Yathrebi salvages fibers from the foundations of antique rugs that are beyond repair to rebuild the foundations of rugs that can be restored. This way, the fibers more accurately match those of the original rug. "This is the method that museums use when they restore rugs," he said.

Next, the warp and the weft are rebuilt. Yathrebi selects wool that matches the wool in the pile and begins reweaving the carpet. "This way, the original design, color and fineness of the wool are duplicated."

Wool that Yathrebi uses for repairs typically comes from England or Turkey. English wool is spun by machine; Turkish wool is handspun and colored with vegetable dye.

"Some of the tribal rugs - Caucasian, for example - look nicer if they are repaired with hand-spun wool," he said. "With others, such as Heriz [rugs made in Heriz, India] that need to be woven with the Kashmiri technique, we mix the colors to get the shade for the pattern that we like."

A skein of handspun Turkish wool - weighing about four ounces - costs about $8, he said.

The length of time it takes to restore a rug varies with size and extent of the damage. "An 8 by 10 Heriz with 10 percent of the pile in need of repair can take two weeks to three months," Yathrebi said.

Costs for Yathrebi have ranged from $300 to $20,000, he said.

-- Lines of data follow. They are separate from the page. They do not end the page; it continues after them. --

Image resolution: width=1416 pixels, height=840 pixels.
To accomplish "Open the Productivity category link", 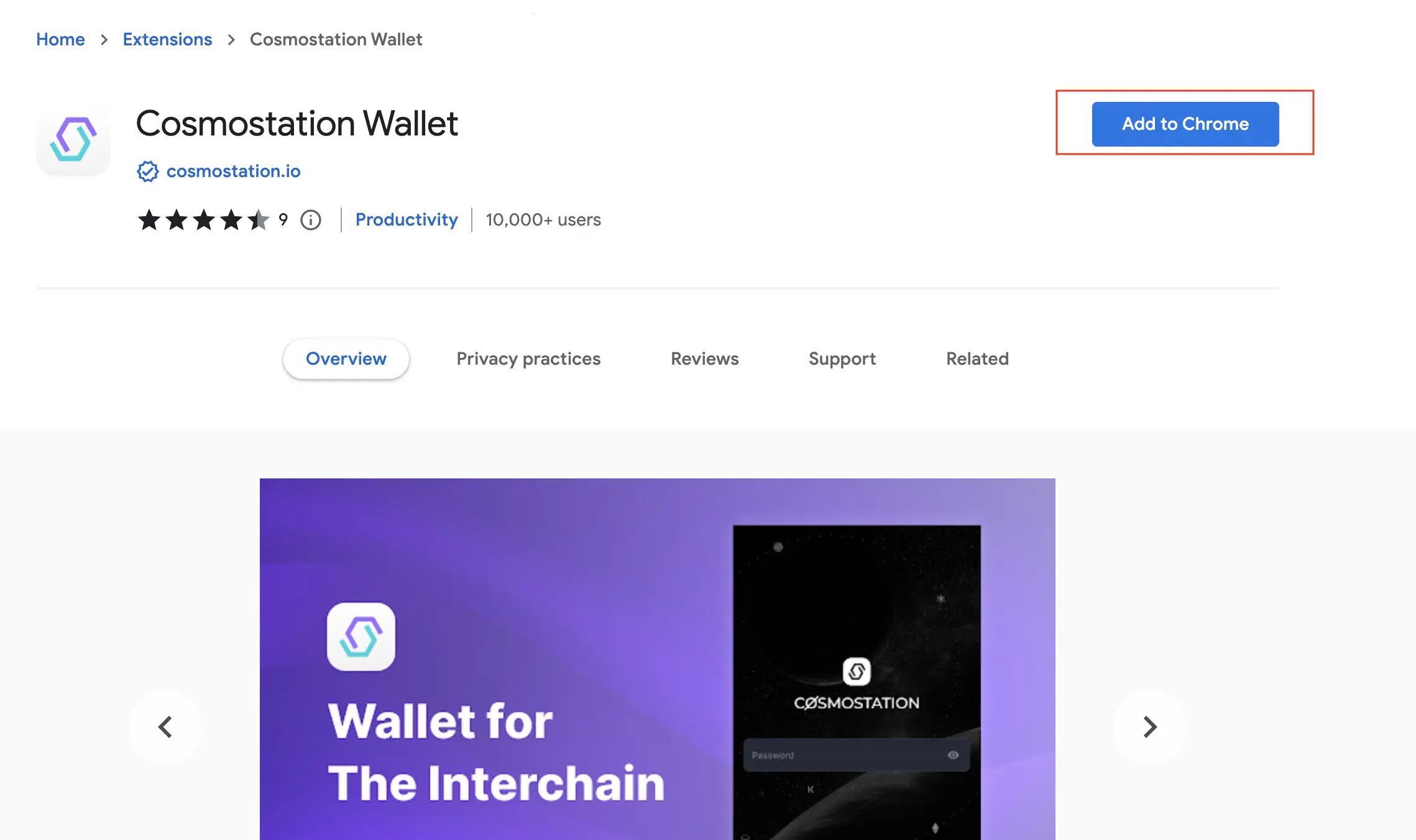I will (x=407, y=220).
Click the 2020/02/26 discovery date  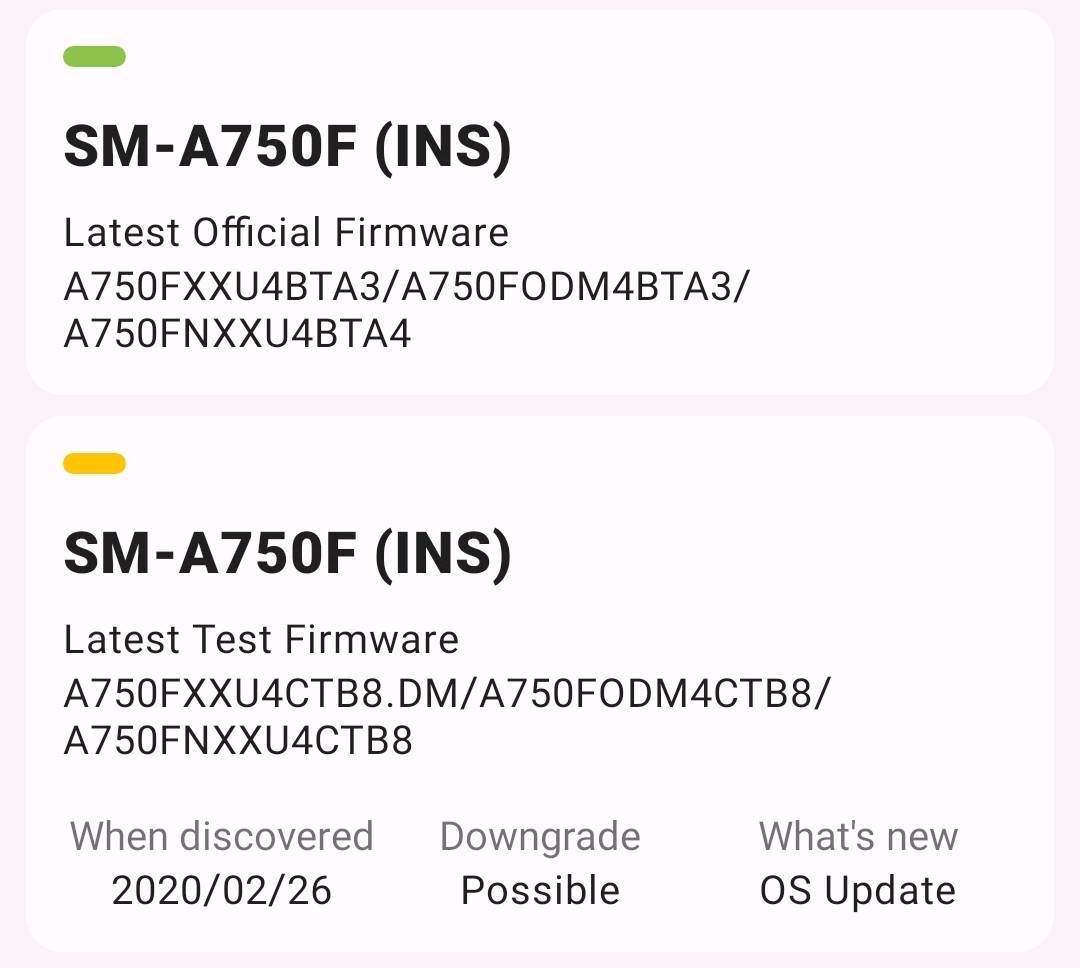coord(221,890)

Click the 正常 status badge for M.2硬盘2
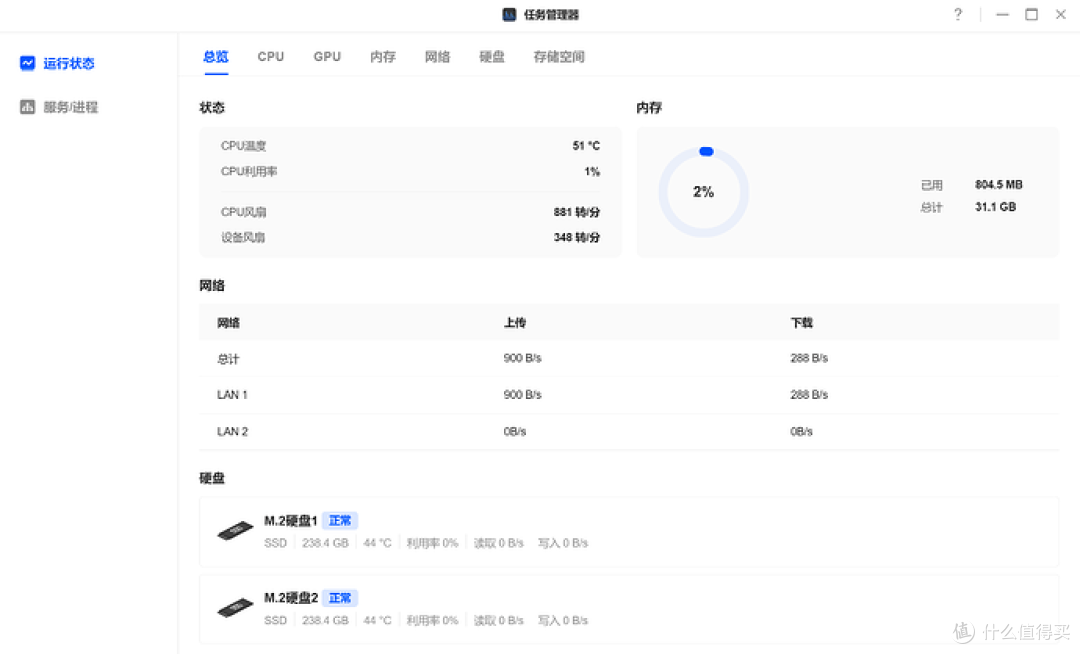(x=340, y=597)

"A $20,000 repair was the most expensive I've done," he said. "The rug, which was valued at $200,000, was owned by a man from Germany who kept flying to Philadelphia to check on the work. My original estimate was lower than $20,000," he said. "After a few visits, the man told me that I had underestimated the extent of the work, but not to worry because he would pay me the difference. He did," Yathrebi said. "The job took a year, and the wool to repair it cost $1,000.